Macs negative selection kit

Gene expression profiling was performed as shown previously (Barnitz et al., 2013 (link); Penaloza-MacMaster et al., 2015 (link); Quigley et al., 2010 (link); Wang et al., 2019 (link)). In brief, C57BL/6 mice were intramuscularly immunized with 10⁴ PFU of LCMV, and at day 7, splenic CD8 T cells were MACS (magnetic activated cell sorting) sorted with a MACS negative selection kit (STEMCELL). Purified CD8 T cells were stained with D^bGP33 tetramer, live dead stain, and flow cytometry antibodies for CD8 and CD44 to gate on activated CD8 T cells. Live, CD8⁺, CD44⁺, and D^bGP33⁺ cells were FACS sorted to ∼97% purity on a FACS Aria cytometer (BD Biosciences) and stored at -80°C in 1 ml of TRIzol (Life Sciences).
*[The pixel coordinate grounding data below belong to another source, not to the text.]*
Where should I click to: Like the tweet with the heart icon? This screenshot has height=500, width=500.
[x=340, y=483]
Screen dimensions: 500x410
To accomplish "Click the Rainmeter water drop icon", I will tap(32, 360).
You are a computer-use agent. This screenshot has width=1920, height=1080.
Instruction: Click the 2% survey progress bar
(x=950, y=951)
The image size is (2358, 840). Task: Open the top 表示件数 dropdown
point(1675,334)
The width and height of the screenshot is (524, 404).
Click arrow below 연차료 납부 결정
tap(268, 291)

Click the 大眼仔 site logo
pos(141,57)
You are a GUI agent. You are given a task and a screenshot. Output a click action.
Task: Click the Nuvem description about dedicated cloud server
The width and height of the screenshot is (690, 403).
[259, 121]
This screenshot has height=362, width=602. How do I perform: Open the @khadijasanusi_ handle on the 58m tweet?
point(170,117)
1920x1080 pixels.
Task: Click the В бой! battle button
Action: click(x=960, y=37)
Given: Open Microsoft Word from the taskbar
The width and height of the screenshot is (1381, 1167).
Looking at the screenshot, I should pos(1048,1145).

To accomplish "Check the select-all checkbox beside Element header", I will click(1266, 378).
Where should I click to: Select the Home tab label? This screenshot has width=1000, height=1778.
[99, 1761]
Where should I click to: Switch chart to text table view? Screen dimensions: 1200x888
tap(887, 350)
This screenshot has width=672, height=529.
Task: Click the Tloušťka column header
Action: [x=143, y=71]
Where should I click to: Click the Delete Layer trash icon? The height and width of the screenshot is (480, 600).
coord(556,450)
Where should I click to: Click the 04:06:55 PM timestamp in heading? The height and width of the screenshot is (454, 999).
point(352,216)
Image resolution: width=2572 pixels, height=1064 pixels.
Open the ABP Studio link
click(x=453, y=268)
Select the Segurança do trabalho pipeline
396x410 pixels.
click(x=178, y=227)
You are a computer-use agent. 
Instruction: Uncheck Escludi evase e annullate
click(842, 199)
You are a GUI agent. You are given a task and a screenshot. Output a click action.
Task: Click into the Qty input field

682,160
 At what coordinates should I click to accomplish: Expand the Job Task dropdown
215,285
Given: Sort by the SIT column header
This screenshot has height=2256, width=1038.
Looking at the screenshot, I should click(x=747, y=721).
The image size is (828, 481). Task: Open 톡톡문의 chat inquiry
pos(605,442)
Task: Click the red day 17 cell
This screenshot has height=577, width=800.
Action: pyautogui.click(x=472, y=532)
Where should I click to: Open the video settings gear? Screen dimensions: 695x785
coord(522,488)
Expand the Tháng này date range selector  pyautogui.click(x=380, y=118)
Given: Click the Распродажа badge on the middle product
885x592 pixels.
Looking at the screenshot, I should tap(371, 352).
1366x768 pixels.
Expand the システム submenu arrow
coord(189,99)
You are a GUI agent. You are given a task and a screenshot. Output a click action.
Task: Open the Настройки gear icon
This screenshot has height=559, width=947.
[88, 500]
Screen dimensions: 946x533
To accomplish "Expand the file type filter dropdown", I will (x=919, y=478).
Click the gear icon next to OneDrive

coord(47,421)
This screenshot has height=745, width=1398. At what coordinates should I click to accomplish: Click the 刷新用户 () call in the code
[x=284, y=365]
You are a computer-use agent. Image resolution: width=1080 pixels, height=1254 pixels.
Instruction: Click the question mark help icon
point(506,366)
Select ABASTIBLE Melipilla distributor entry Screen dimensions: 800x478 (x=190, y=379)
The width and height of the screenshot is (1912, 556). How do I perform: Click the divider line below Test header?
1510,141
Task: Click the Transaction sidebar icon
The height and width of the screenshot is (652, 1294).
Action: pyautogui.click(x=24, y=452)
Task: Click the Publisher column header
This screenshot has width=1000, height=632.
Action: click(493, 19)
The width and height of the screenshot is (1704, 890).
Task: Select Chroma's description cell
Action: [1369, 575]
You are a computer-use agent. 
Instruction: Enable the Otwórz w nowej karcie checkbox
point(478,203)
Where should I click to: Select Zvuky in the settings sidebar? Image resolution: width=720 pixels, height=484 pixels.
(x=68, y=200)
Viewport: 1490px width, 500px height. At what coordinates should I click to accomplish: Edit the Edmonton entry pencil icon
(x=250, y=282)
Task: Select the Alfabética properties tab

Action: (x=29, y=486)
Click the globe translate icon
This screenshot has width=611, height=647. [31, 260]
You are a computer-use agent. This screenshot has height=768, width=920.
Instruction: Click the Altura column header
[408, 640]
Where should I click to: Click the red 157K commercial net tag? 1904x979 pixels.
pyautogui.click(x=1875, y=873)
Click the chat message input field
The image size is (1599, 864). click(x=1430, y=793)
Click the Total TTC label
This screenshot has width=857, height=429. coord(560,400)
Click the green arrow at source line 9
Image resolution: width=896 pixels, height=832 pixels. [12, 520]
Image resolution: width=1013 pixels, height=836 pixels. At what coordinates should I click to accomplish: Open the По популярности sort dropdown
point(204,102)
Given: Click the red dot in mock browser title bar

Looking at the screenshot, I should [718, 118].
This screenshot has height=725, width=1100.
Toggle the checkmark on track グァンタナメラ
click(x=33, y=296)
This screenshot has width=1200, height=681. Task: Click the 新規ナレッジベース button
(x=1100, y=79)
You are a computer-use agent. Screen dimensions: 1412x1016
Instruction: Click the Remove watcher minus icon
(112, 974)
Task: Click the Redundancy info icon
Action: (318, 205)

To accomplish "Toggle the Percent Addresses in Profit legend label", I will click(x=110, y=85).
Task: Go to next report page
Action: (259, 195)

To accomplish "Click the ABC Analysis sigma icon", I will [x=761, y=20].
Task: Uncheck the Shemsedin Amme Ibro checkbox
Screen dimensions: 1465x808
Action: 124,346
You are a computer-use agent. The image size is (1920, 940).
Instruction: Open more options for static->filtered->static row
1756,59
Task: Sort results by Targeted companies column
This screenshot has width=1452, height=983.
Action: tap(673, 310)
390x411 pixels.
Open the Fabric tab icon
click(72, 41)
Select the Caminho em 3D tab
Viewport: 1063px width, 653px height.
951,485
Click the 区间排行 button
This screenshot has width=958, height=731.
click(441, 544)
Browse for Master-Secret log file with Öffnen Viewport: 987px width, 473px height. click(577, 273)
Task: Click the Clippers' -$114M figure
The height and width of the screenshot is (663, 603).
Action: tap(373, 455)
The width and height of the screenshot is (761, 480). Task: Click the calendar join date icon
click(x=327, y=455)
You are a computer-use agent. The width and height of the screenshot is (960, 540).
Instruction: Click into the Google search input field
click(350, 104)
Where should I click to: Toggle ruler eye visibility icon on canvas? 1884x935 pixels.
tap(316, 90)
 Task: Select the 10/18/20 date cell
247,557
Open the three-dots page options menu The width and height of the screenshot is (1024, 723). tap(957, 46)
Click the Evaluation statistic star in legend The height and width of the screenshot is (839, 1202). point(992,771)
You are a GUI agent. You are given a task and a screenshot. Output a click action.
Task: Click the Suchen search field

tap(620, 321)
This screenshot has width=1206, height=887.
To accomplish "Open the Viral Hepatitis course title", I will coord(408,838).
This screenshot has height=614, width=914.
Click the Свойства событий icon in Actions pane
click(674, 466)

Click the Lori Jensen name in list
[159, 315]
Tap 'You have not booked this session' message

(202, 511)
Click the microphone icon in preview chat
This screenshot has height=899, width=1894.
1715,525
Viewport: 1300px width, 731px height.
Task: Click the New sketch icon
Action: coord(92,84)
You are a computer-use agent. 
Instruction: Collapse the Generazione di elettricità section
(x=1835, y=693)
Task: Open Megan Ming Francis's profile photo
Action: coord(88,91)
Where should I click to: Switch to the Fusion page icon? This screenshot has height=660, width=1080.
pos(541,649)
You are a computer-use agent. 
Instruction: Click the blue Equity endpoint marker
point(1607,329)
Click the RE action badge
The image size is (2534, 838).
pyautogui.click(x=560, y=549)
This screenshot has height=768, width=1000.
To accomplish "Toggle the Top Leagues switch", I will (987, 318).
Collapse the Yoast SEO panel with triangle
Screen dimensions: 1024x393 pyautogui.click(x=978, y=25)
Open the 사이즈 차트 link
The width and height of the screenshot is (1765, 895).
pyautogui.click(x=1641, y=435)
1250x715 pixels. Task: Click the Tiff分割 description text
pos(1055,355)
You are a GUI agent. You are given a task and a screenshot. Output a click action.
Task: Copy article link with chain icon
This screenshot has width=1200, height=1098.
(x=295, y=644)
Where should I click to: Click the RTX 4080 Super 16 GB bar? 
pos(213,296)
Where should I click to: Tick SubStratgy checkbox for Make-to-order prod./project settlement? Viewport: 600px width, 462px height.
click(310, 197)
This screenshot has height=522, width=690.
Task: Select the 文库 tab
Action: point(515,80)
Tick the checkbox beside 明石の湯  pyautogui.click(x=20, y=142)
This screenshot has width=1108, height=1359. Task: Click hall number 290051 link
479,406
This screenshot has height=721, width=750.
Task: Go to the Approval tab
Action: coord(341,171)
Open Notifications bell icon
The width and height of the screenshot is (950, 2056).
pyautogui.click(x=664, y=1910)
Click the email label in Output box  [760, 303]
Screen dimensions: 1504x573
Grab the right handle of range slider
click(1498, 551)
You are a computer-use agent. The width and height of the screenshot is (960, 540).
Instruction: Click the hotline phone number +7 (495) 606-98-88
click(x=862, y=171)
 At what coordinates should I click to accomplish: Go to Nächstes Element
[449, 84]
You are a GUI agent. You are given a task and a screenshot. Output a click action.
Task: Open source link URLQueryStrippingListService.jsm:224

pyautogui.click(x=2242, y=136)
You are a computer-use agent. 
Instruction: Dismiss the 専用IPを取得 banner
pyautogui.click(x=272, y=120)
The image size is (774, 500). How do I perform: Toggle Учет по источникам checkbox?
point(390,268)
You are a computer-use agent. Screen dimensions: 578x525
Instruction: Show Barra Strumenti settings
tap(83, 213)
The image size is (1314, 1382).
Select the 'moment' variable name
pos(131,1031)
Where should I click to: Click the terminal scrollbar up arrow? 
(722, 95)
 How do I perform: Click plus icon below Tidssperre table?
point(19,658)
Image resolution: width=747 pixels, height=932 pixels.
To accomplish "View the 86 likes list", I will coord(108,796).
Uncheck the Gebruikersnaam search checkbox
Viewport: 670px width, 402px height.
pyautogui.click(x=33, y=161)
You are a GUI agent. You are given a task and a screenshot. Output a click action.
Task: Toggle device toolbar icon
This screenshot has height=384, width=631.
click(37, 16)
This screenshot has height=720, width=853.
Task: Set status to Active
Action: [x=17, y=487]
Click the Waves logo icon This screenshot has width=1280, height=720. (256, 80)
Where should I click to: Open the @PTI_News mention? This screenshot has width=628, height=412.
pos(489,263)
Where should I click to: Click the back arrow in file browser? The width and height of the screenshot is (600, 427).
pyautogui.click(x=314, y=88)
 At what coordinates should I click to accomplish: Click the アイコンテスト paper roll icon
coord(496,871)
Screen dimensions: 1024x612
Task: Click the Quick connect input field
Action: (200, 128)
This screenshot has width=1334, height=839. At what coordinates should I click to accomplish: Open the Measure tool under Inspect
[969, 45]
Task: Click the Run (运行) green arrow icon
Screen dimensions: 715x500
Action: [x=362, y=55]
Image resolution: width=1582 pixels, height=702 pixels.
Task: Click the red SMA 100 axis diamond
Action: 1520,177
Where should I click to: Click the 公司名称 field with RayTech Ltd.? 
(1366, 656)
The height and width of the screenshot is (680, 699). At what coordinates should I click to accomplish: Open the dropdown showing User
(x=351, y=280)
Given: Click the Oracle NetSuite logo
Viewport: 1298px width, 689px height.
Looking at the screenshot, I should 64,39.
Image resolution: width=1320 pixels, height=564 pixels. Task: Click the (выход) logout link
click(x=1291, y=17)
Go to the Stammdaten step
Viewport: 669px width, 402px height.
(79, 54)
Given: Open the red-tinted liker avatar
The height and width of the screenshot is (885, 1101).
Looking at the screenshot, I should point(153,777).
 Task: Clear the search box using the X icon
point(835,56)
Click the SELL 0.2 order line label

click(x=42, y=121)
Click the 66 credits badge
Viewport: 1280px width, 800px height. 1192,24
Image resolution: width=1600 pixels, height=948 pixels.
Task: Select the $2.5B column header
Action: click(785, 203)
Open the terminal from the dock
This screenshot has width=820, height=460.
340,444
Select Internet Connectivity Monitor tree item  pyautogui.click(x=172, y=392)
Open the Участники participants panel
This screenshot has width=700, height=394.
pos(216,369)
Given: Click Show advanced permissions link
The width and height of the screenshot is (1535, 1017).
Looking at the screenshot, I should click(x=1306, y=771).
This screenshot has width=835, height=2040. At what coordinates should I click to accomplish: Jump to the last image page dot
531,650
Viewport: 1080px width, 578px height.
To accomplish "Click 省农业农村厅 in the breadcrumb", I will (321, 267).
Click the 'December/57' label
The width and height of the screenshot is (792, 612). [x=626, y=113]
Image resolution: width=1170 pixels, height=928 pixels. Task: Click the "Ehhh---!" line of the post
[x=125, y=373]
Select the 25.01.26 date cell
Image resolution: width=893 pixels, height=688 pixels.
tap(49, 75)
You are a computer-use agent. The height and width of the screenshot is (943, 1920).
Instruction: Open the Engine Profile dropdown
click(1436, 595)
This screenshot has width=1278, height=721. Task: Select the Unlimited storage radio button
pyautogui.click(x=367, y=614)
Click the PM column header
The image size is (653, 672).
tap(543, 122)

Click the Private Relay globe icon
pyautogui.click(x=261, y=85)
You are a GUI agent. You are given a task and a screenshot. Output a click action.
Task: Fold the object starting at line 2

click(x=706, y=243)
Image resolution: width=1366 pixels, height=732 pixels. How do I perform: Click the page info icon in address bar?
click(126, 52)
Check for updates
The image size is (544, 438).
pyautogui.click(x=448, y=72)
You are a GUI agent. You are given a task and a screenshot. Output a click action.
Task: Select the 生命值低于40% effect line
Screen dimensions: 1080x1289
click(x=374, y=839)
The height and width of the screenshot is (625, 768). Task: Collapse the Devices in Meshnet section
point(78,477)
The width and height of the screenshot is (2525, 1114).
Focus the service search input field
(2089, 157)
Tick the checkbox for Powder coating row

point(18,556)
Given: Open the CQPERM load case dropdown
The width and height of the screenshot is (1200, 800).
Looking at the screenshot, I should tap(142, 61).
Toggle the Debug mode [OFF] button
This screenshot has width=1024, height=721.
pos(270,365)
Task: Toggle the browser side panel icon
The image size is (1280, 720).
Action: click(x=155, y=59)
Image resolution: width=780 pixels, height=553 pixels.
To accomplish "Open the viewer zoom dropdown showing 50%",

RNA extraction was performed with the RNAdvance Tissue Isolation kit (Agencourt). RNA quality and RNA-Seq downstream analyses were performed at the NUSeq core at Northwestern University. For analysis, adapters were trimmed from reads using cutadapt version 1.13 and aligned to 10 mm using STAR version 020201. For gene counting, htseq-count version 0.6.1p1 was used, and differential expression analysis was conducted using DESeq2 version 1.14.1. RNA-Seq data were uploaded into the GEO database (accession no. GSE129827) in a record titled “Gene expression comparison of splenic virus-specific CD8 T cells after infection with LCMV vector and treatment with IgG or aIFNAR1.”